Javier Arancibia Contreras –  “Crocodilo” é daqueles livros que nascem sem pedir licença. De supetão. Eu escrevia outro livro, com um teor mais político, quando simplesmente travei. Não conseguia mais desenvolver a outra história. Um dia, a frase que inicia “Crocodilo” me veio à cabeça, abri um novo arquivo no word e escrevi:  “Hoje, meu filho Pedro pulou da janela de seu apartamento”. À princípio eu não sabia bem o que significava e onde aquilo podia parar, mas fui em frente, ainda que no escuro. Isso porque meu processo criativo sempre foi caótico, emocional, sem amarras ou arquiteturas narrativas elaboradas. Priorizo sempre a história que quer ser contada. E assim foi. Escrevi a primeira versão do livro em três meses, o que não é normal pra mim, que sou um escritor lento, que gosta de trabalhar a palavra e reler sempre. Mas “Crocodilo” tinha uma característica diferente dos outros livros que escrevi. O tema “suicídio” e todo o seu entorno – paternidade, relações familiares, conflitos internos – é muito pesado e urgente. E eu entrei de cabeça nisso, fazendo o processo de escrita ser bem tenso e sufocante pra mim. Eu queria terminar aquilo o quanto antes. Muitos leitores e críticas corroboraram essa impressão depois: um livro que flui muito bem e rapidamente, mas com uma carga dramática emocional muito intensa.

Em relação à publicação, como já havia publicado meu livro anterior pela Companhia das Letras – Soy Loco Por Ti, América (2016) – enviei a eles e foram receptivos. Para quem está entrando no mercado editorial, porém, uma informação. Estar em uma grande editora não significa contrato vitalício. Se a editora não gosta do seu livro, não tem obrigação de publica-lo. Há vários casos assim.

A reescrita e o processo de edição foi bem mais tranquilo. Poucas e pontuais sugestões que cabia a mim decidir ou não aceita-las. Quando há um entendimento e uma sincronicidade entre escritor e editor tudo fica mais fácil. Não há pressões de um lado ou de outro. Tudo é feito para que o livro fique melhor. As minhas experiências com os mais diversos editores que tive foram todas ótimas. O livro sempre em primeiro lugar, como deve ser.

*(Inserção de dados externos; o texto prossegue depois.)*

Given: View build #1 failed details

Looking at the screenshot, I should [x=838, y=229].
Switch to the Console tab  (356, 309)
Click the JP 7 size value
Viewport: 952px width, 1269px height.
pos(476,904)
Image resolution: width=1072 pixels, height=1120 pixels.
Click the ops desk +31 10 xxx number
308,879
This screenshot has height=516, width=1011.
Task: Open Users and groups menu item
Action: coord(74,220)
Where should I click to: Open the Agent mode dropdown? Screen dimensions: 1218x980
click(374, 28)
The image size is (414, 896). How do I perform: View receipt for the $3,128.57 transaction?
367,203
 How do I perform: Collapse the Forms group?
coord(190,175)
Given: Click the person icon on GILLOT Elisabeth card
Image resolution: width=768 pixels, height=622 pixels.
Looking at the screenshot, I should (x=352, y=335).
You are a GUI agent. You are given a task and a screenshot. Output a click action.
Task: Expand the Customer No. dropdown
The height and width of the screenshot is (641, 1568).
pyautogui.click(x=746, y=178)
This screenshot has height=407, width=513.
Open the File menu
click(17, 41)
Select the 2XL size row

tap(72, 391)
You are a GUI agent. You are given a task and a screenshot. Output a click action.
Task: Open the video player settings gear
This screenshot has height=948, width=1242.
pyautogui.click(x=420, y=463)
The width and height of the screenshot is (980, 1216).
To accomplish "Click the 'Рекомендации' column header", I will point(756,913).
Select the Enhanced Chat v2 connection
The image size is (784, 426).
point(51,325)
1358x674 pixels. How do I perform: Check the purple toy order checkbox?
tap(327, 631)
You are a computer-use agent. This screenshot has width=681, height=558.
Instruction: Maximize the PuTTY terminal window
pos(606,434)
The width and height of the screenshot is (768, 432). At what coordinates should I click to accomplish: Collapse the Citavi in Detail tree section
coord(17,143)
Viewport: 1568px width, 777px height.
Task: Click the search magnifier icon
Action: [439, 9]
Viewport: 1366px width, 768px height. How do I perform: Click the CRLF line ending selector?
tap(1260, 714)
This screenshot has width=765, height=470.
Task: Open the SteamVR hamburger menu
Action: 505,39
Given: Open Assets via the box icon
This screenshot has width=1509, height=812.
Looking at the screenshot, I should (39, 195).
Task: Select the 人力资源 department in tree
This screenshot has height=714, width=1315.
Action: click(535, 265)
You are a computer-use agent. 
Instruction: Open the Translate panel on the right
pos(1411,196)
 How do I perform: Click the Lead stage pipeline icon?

LabPub – Compare esse processo com o dos primeiros livros seus.

Javier Arancibia Contreras – Bem, o começo é sempre mais difícil, mas faz parte do processo da busca do escritor por seu espaço. Meu primeiro livro foi um livro-reportagem chamado “Plínio Marcos – a crônica dos que não têm voz”, publicado em 2002 pela Boitempo Editorial. Naquela época, começo dos anos 2000 a única coisa que existia era e-mail para entrar em contato e correios para enviar o livro. E na maioria das vezes não há um retorno das editoras. Posso dizer que tive muita sorte, mas fui atrás do meu sonho de publicar o livro, que começou como um TCC do meu curso de Jornalismo. Eu literalmente cerquei minha editora, a Ivana Jinkings. Fui até a sede da Boitempo, tomei um belo chá de cadeira, mas fui recebido por ela, que gostou do projeto e dois anos depois o livro foi publicado. Ao escrever meu primeiro romance, Imóbile, em 2007 fiz o mesmo trabalho, indo pessoalmente às editoras, mas dessa vez não fui recebido por ninguém. Deixei o original livro e não obtive nenhum retorno. Por fim, decidi enviar à editora 7Letras, no Rio, que tinha e ainda tem a importante missão de publicar jovens autores. O romance foi aprovado e publicado. No ano seguinte fui finalista do Prêmio SP de Literatura pela primeira vez. Depois vieram processos parecidos até eu receber a proposta de ser agenciado pela MTS Agência Literária, em 2012, logo após eu figurar na “Granta – Os Melhores Escritores Jovens Brasileiros”. A partir daí quem cuida disso é a agência.